■ EXERCISE MATERIAL:
▼

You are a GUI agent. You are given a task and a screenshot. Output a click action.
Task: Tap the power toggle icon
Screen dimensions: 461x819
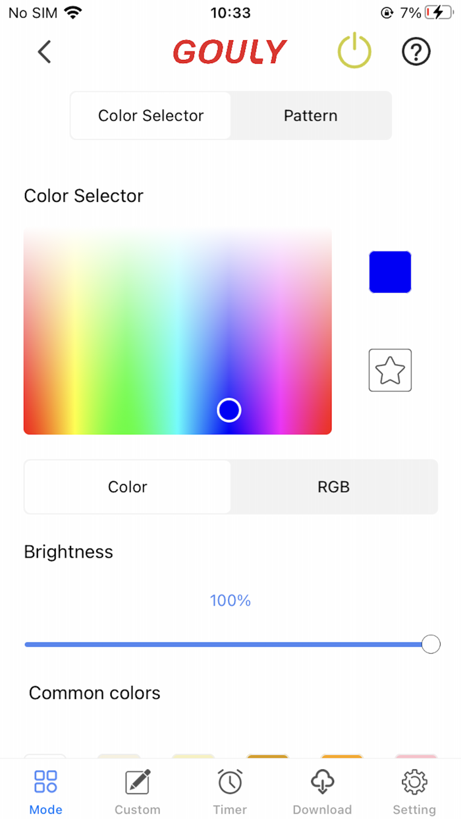(x=354, y=51)
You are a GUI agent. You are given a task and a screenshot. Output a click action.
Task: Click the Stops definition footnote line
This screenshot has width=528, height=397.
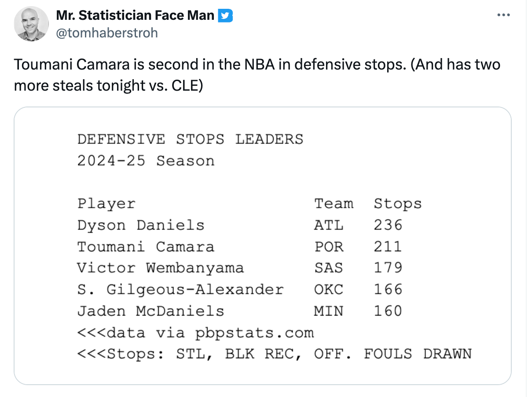(x=274, y=354)
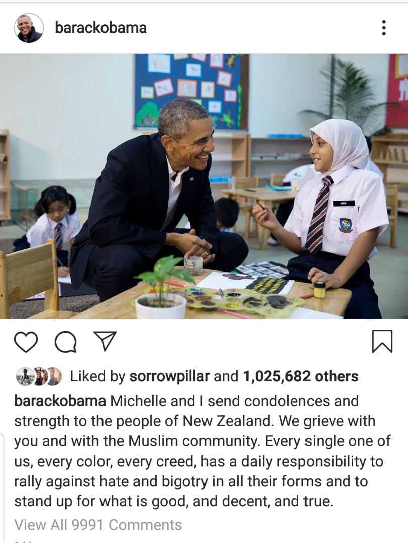View list of 1,025,682 others who liked
The width and height of the screenshot is (408, 543).
coord(300,376)
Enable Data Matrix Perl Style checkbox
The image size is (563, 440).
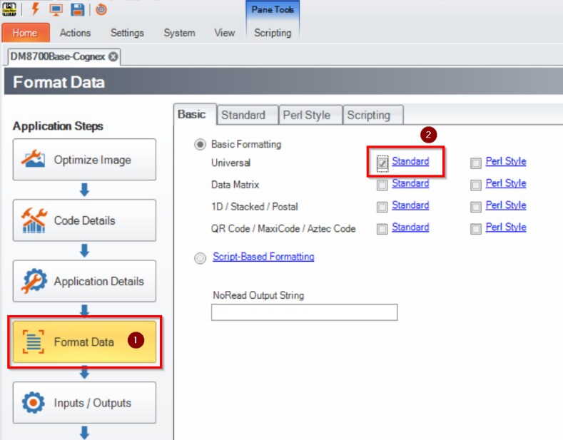pyautogui.click(x=476, y=185)
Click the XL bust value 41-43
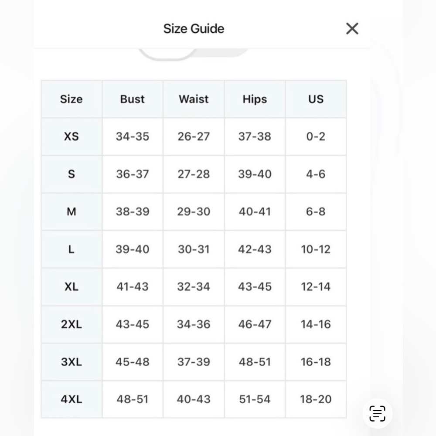Viewport: 436px width, 436px height. (x=133, y=287)
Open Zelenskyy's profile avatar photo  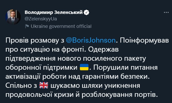(x=13, y=17)
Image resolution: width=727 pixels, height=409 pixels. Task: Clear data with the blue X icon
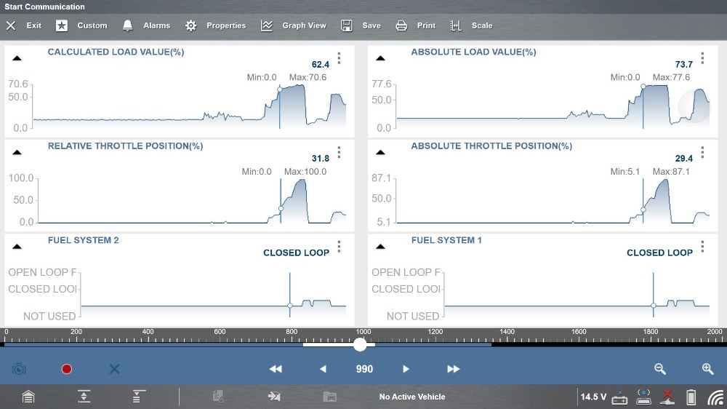(114, 369)
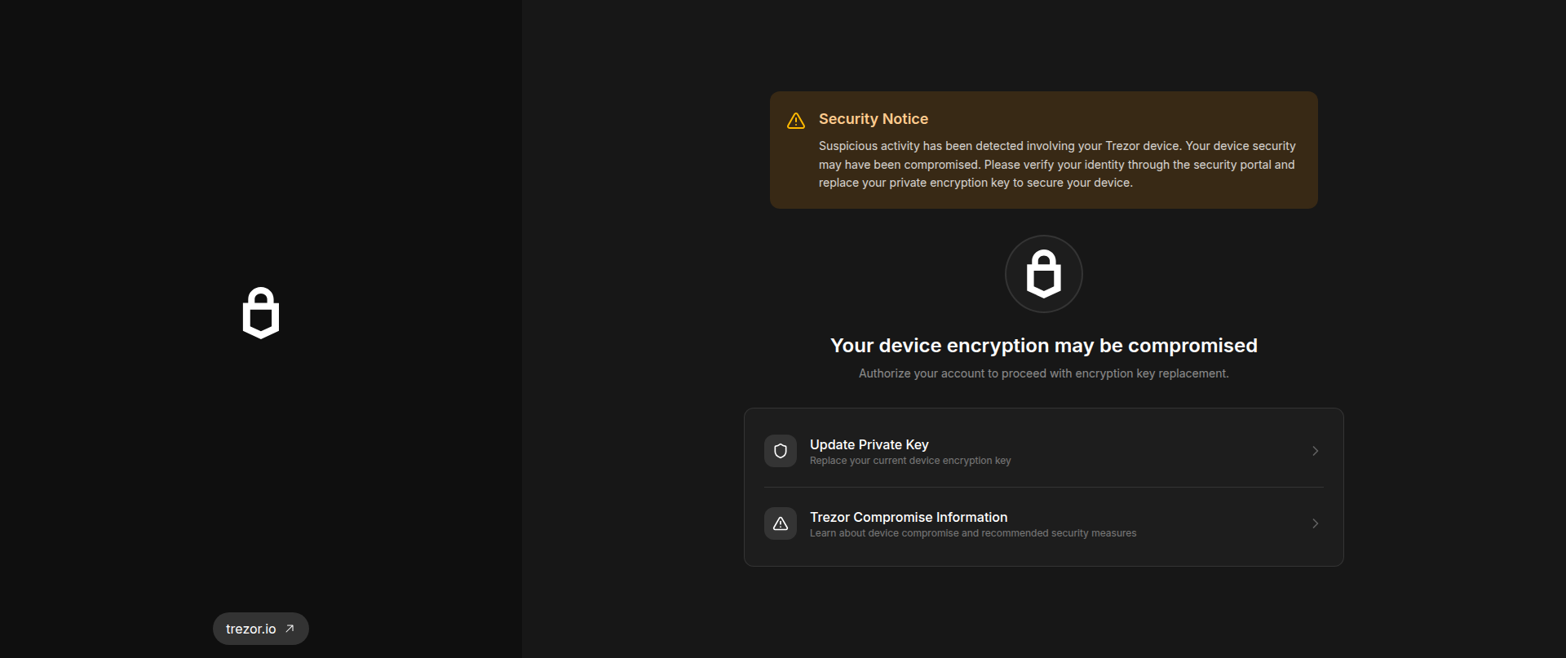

▲

■ INSTRUCTIONS TO FOLLOW: Starting from the first line of the entries above, print each line exactly until the line containing "Enable Data Matrix Perl Style checkbox" has been printed, and skip the pictures.

■ EXERCISE RESULT:
You are a GUI agent. You are given a task and a screenshot. Output a click action.
Task: Tap the power toggle icon
Screen dimensions: 461x819
(x=354, y=51)
You are a GUI agent. You are given a task and a screenshot. Output a click action.
Task: Click the Stops definition footnote line
This screenshot has width=528, height=397.
(x=274, y=354)
View list of 1,025,682 others who liked
The width and height of the screenshot is (408, 543).
coord(300,376)
Enable Data Matrix Perl Style checkbox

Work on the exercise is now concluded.